C'est à une solution du type Larzac, que fait allusion ce dernier point. "Une solution par le haut" à laquelle travaille l'eurodéputé EELV José Bové depuis plusieurs semaines, lui-même ancien squatteur de ce haut-plateau du Massif central, situé entre Millau et Lodève, devenu paysan dans les années 1970. La lutte victorieuse contre l'extension du camp militaire qui dura de 1971 à 1981, avait là aussi réuni une centaine de paysans locaux et des militants -ils furent entre 60 000 et 100 000 à converger sur place en 1973- dont certains opérèrent un retour à la terre, devenant ces néo-paysans qui devaient plus tard créer la confédération paysanne, dont est issu José Bové. Lorsque en 1981 François Mitterrand annonça l'abandon du projet, une société civile des terres du Larzac (SCTL) fut créée, pour mettre gratuitement à disposition les terres aux paysans, sous la forme d'un bail emphytéotique (bail de longue durée, d'au moins 18 ans à au plus 99 ans) pour une durée de 99 ans. Ce qui a permis de sécuriser "l’utilisation de l’espace à des fins agricoles et pacifiques". La SCTL assure toutes les charges de propriétaire, à l’exception du droit de vendre. "Ensuite, cette structure juridique ferait des baux à la fois aux agriculteurs et à ceux qui ont élaboré des projets alternatifs sur la zone", expliquait José Bové dans une interview à Reporterre, le 5 janvier dernier.
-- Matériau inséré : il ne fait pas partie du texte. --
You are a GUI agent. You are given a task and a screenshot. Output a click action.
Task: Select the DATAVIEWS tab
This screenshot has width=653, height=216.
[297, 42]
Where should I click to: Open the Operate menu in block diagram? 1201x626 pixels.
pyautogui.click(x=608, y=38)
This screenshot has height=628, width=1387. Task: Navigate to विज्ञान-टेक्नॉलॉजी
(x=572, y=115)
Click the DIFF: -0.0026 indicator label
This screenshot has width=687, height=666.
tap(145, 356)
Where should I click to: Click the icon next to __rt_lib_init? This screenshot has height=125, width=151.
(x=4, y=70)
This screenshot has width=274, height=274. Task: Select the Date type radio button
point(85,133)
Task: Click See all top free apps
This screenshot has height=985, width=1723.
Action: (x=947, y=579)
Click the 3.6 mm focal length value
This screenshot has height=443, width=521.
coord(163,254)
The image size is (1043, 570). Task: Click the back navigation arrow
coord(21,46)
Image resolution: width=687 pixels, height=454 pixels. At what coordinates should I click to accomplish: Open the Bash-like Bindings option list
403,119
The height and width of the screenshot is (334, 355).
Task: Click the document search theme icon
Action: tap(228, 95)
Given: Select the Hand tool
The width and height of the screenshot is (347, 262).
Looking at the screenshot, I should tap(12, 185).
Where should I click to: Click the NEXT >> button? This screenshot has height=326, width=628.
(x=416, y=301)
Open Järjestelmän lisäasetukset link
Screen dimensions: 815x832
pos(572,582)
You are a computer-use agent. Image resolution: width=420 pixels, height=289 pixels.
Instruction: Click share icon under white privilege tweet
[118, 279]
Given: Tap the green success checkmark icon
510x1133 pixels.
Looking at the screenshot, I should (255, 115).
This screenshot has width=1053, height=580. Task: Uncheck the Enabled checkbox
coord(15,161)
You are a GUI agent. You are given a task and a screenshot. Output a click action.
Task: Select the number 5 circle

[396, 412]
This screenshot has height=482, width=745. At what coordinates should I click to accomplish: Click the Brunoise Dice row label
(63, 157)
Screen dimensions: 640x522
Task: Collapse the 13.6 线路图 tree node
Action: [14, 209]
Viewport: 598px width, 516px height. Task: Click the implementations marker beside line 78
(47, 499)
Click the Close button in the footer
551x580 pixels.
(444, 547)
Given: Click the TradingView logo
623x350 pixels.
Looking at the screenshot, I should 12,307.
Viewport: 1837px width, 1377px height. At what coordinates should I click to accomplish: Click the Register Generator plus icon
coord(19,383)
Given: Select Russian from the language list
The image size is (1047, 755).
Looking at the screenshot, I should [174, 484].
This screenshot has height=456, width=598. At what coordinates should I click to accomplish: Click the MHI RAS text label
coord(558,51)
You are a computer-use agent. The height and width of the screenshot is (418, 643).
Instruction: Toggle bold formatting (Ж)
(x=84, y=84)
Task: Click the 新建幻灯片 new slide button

Cette solution, le producteur de Roquefort y travaille avec le député LREM du Maine-et-Loire, Mathieu Orphelin. "C'est ce que nous demandons, confirmait Geneviève Coiffart sur la ZAD, par téléphone hier, qui permettrait de sécuriser une "gestion collective des terres", préemptées pour l'aéroport. "Nous demandons la création d'un entité juridique issue du mouvement de lutte qui puisse prendre en charge la gestion du foncier et des "communs", explique la retraitée de Loire-Atlantique, qui rappelle que si la démarche de José Bové est accueillie avec sympathie, "ce n'est pas lui qui négocie au nom du mouvement ici". Si les zadistes joints hier se disaient plutôt confiant, il n'est pas dit que cette issue pacifique et raisonnée soit celle que retiendra un gouvernement accusé d'avoir capitulé en rase campagne et qui sera peut-être tenté de montrer ses muscles. Selon divers titres de presse, sept escadrons de gendarmerie mobile, composés de plus de 450 personnes, étaient attendus sur place hier, tandis que 400 d'entre eux ont été mobilisés à Nantes et 80 à 160 CRS à Rennes.